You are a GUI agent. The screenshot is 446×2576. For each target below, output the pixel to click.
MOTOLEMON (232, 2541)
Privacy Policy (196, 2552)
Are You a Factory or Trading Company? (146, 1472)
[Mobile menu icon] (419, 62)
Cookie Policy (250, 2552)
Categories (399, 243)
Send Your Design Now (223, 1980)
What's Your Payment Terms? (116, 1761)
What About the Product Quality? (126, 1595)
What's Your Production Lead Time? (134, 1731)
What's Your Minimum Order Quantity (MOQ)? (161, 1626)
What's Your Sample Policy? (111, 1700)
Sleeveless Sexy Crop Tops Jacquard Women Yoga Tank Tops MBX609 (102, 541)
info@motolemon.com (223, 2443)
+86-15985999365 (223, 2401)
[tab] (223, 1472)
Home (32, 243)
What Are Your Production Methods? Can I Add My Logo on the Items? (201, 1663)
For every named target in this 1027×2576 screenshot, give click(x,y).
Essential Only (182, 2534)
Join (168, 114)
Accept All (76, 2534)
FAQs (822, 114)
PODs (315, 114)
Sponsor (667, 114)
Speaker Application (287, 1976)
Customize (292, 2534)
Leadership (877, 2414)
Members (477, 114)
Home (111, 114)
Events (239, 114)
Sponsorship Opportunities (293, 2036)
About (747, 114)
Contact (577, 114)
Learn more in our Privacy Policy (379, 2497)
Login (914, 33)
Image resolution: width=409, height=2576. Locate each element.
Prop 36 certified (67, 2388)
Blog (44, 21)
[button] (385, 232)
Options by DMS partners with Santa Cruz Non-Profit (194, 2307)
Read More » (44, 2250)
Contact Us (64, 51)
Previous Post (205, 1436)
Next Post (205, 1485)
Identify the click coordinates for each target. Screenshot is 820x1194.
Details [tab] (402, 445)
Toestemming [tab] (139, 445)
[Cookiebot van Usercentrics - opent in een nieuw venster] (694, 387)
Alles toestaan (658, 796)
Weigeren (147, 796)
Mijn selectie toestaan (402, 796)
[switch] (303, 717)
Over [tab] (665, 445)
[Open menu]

=== TASK STATEMENT ===
Would you give the data above again, exactly as written?

=== ANSWER TO THIS EXERCISE ===
You are a GUI agent. The screenshot is 446×2576. For each target below, output the pixel to click.
MOTOLEMON (232, 2541)
Privacy Policy (196, 2552)
Are You a Factory or Trading Company? (146, 1472)
[Mobile menu icon] (419, 62)
Cookie Policy (250, 2552)
Categories (399, 243)
Send Your Design Now (223, 1980)
What's Your Payment Terms? (116, 1761)
What About the Product Quality? (126, 1595)
What's Your Production Lead Time? (134, 1731)
What's Your Minimum Order Quantity (MOQ)? (161, 1626)
What's Your Sample Policy? (111, 1700)
Sleeveless Sexy Crop Tops Jacquard Women Yoga Tank Tops MBX609 (102, 541)
info@motolemon.com (223, 2443)
+86-15985999365 (223, 2401)
[tab] (223, 1472)
Home (32, 243)
What Are Your Production Methods? Can I Add My Logo on the Items? (201, 1663)
For every named target in this 1027×2576 screenshot, give click(x,y).
Essential Only (182, 2534)
Join (168, 114)
Accept All (76, 2534)
FAQs (822, 114)
PODs (315, 114)
Sponsor (667, 114)
Speaker Application (287, 1976)
Customize (292, 2534)
Leadership (877, 2414)
Members (477, 114)
Home (111, 114)
Events (239, 114)
Sponsorship Opportunities (293, 2036)
About (747, 114)
Contact (577, 114)
Learn more in our Privacy Policy (379, 2497)
Login (914, 33)
Image resolution: width=409, height=2576. Locate each element.
Prop 36 certified (67, 2388)
Blog (44, 21)
[button] (385, 232)
Options by DMS partners with Santa Cruz Non-Profit (194, 2307)
Read More » (44, 2250)
Contact Us (64, 51)
Previous Post (205, 1436)
Next Post (205, 1485)
Identify the click coordinates for each target. Screenshot is 820x1194.
Details [tab] (402, 445)
Toestemming [tab] (139, 445)
[Cookiebot van Usercentrics - opent in een nieuw venster] (694, 387)
Alles toestaan (658, 796)
Weigeren (147, 796)
Mijn selectie toestaan (402, 796)
[switch] (303, 717)
Over [tab] (665, 445)
[Open menu]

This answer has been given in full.